Ucapan terima kasih juga tertuju kepada para kolega Universitas Pelita Harapan, khususnya Faculty of Liberal Arts, yang telah memberikan kondisi yang menantang saya untuk memikirkan problem buku ini. 

Akhirnya, saya juga berterima kasih kepada Penerbit PT. Kanisius yang telah menerbitkan buku ini sehingga sampai ke tangan para pembacanya. Semoga buku ini dapat memprovokasi pikiran agar kita tidak terlalu cepat menerima sesuatu sebagai kebenaran. 

F. Budi Hardiman, guru besar filsafat

Tangerang Selatan, 1 Januari 2023 

Sumber

Prakata buku F. Budi Hardiman, Kebenaran dan Para Kritikusnya: Mengulik Ide Besar yang Memandu Zaman Kita, Yogyakarta: Kanisius, 2023

Sampul belakang

Sinopsis:

Buku ini adalah sebuah diskursus kebenaran. Jalan masuknya bukan lewat pintu agama, melainkan lewat pintu filsafat sains kontemporer. Dahulu dalam agama dan filsafat, kebenaran masih menyangkut seluruh kenyataan. Namun, dalam pengaruh sains modern, kebenaran mulai dipahami secara sempit sebagai kebenaran faktual. 

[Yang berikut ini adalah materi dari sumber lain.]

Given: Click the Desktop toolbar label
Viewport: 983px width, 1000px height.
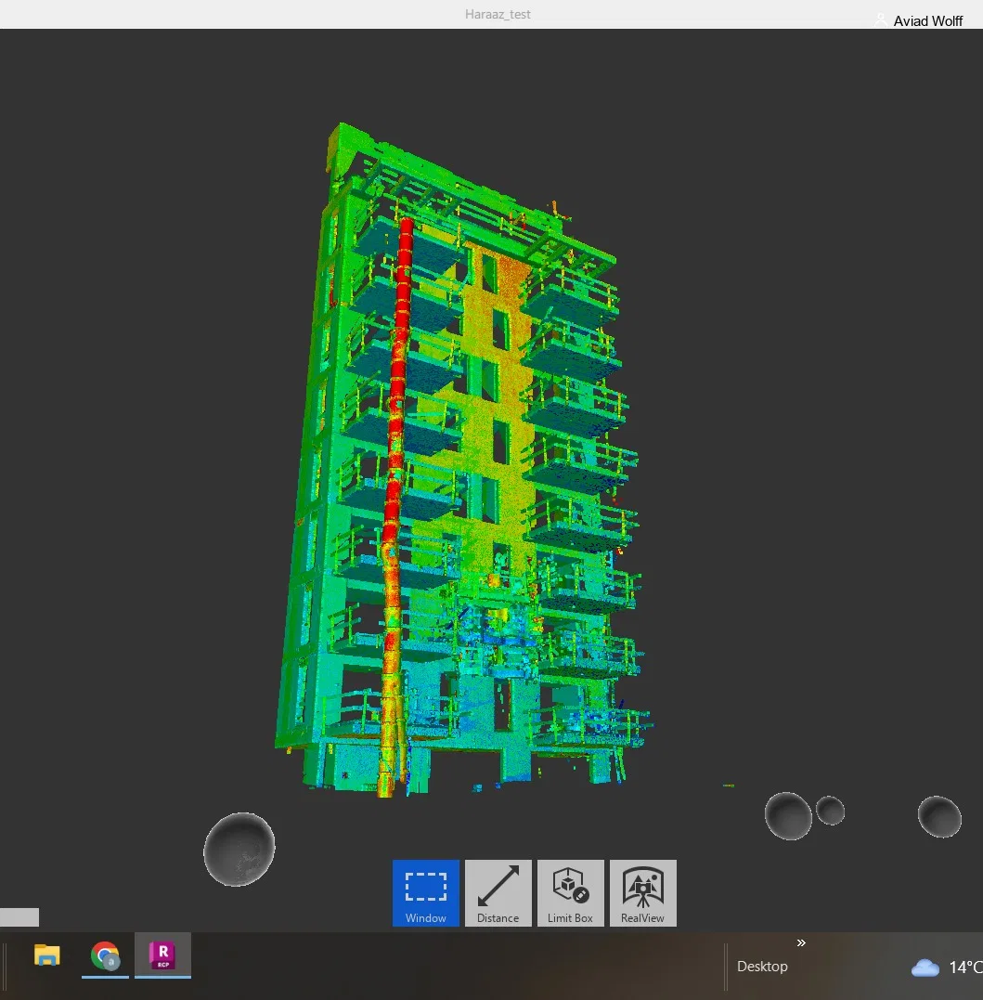Looking at the screenshot, I should 762,967.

Mengapa kebenaran faktual bukan seluruh kebenaran? Bagaimana kebenaran terkait zaman?Mengapa kebenaran tidak lain daripada kedok kekuasaan? Bisakah kita mengatasi relativisme kebenaran lewat komunikasi rasional? ) Di manakah posisi agama, filsafat, dan sains dalam pencarian kebenaran? 

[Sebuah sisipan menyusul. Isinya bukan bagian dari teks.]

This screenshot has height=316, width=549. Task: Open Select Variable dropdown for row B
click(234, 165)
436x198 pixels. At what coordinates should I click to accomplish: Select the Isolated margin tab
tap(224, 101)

Untuk menjawab pertanyaan-pertanyaan itu, penulis mengomentari secara kritis pemikiran Kuhn, Feyerabend, Rorty, Dilthey, Heidegger, Gadamer sampai Foucault dan Habermas. Lewat perjalanan intelektual yang cermat dan penuh kesabaran ini, ia mengajak kita keluar dari pemikiran yang menyempitkan kebenaran sebagai fakta.

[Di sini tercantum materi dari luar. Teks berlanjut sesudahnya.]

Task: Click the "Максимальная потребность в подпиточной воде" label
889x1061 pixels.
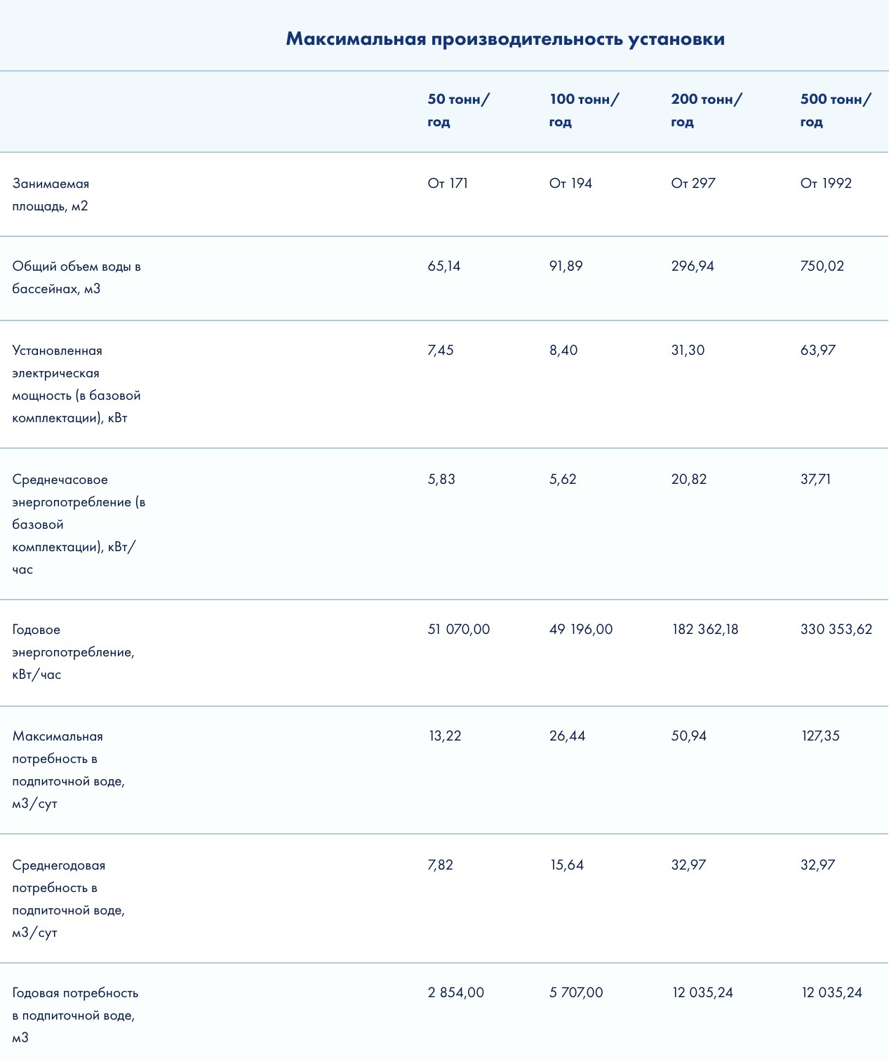Action: coord(68,770)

Bersama Heidegger, ia melakukan ontological turn dengan mengangkat kembali diskursus kebenaran ke ranah ontologis, di mana agama, filsafat, dan sains dapat dilihat sebagai upaya-upaya pencarian kebenaran. 

Sebuah buku yang mengingatkan kita agar tidak terburu-buru memetik kebenaran sebelum matang, sehingga kita terbebas dari jebakan saintisme, ideologi, dan radikalisme agama. 


Prof. Dr. F. Budi Hardiman. Guru besar filsafat di Universitas Pelita Harapan. Menulis belasan buku filsafat antara lain: Demokrasi Deliberatif (2009), Seni Memahami (2015), Demokrasi dan Sentimentalitas (2018), Aku Klik maka Aku Ada (2021). Buku ini adalah bukunya yang ke-16. 


Catatan: judul tulisan di atas bukan dari FBH, tapi dari saya.